**Provided material**:
.....

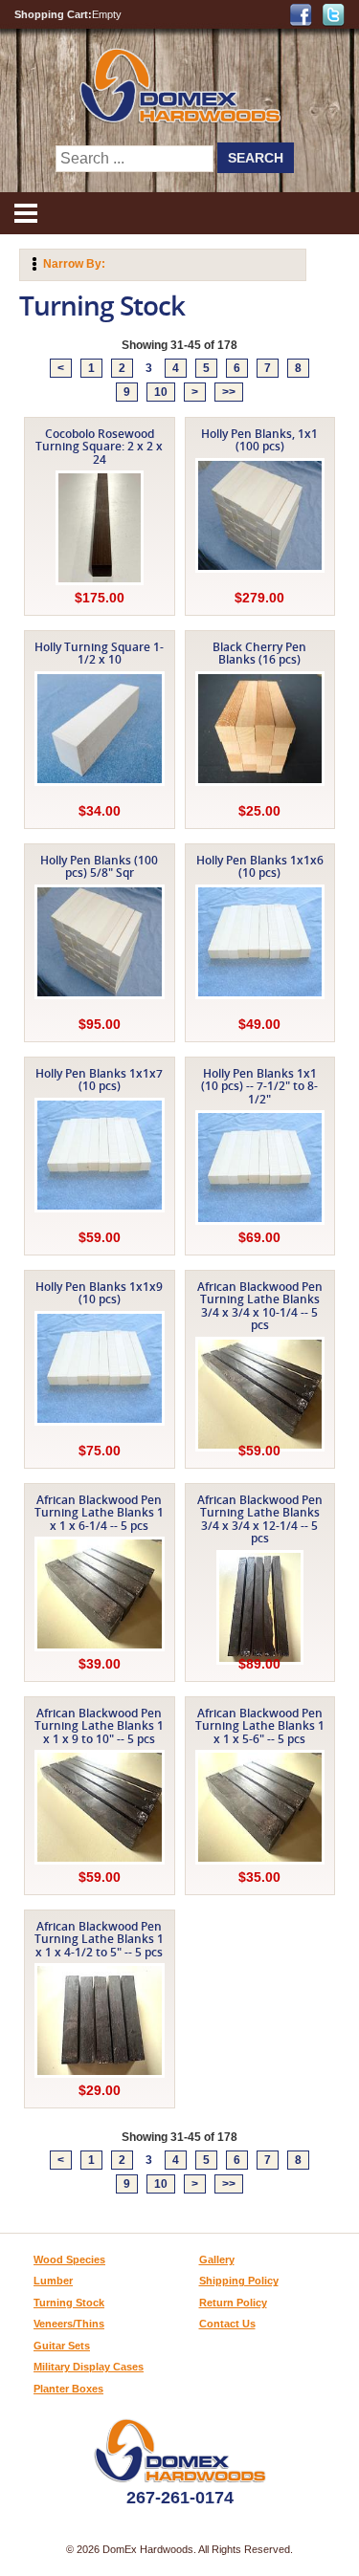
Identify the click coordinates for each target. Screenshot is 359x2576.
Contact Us (227, 2323)
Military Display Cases (89, 2366)
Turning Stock (69, 2302)
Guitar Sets (62, 2345)
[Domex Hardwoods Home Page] (179, 119)
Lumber (53, 2280)
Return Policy (233, 2302)
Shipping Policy (239, 2280)
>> (229, 392)
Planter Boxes (68, 2388)
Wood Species (69, 2259)
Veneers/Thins (69, 2323)
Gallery (217, 2259)
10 (161, 392)
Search (255, 157)
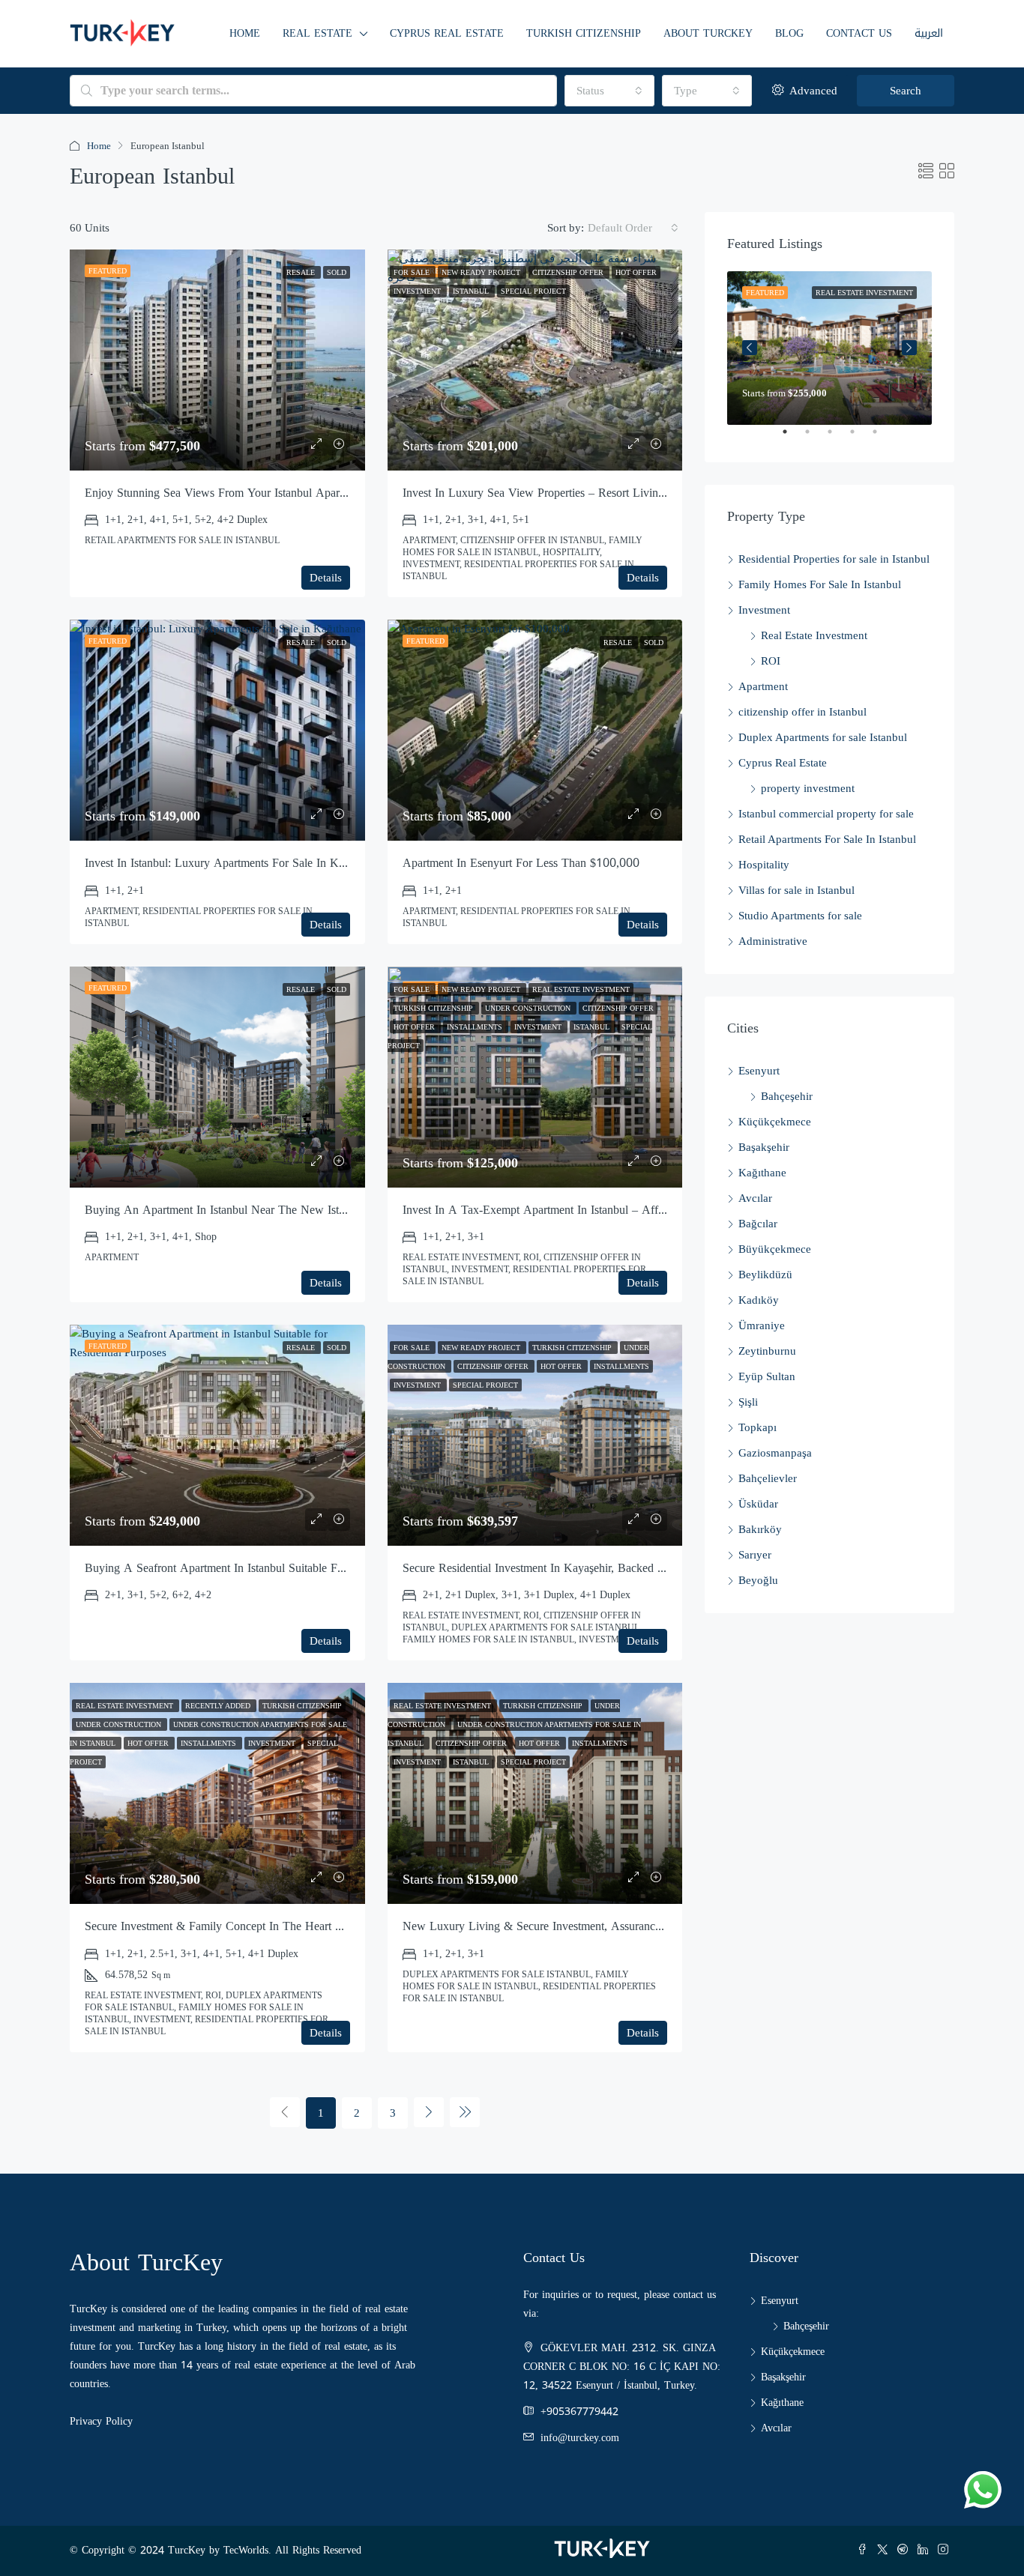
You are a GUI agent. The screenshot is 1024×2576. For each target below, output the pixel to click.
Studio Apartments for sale (800, 916)
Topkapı (757, 1427)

.....

Exact repetition of all the records is required, with the pictures excluded.

Identify the click coordinates for each target. Screenshot is 359x2576.
Contact Us (227, 2323)
Military Display Cases (89, 2366)
Turning Stock (69, 2302)
Guitar Sets (62, 2345)
[Domex Hardwoods Home Page] (179, 119)
Lumber (53, 2280)
Return Policy (233, 2302)
Shipping Policy (239, 2280)
>> (229, 392)
Planter Boxes (68, 2388)
Wood Species (69, 2259)
Veneers/Thins (69, 2323)
Gallery (217, 2259)
10 (161, 392)
Search (255, 157)
You are a GUI agent. The screenshot is 1024×2576. For each target below, output the pixel to click.
Studio Apartments for sale (800, 916)
Topkapı (757, 1427)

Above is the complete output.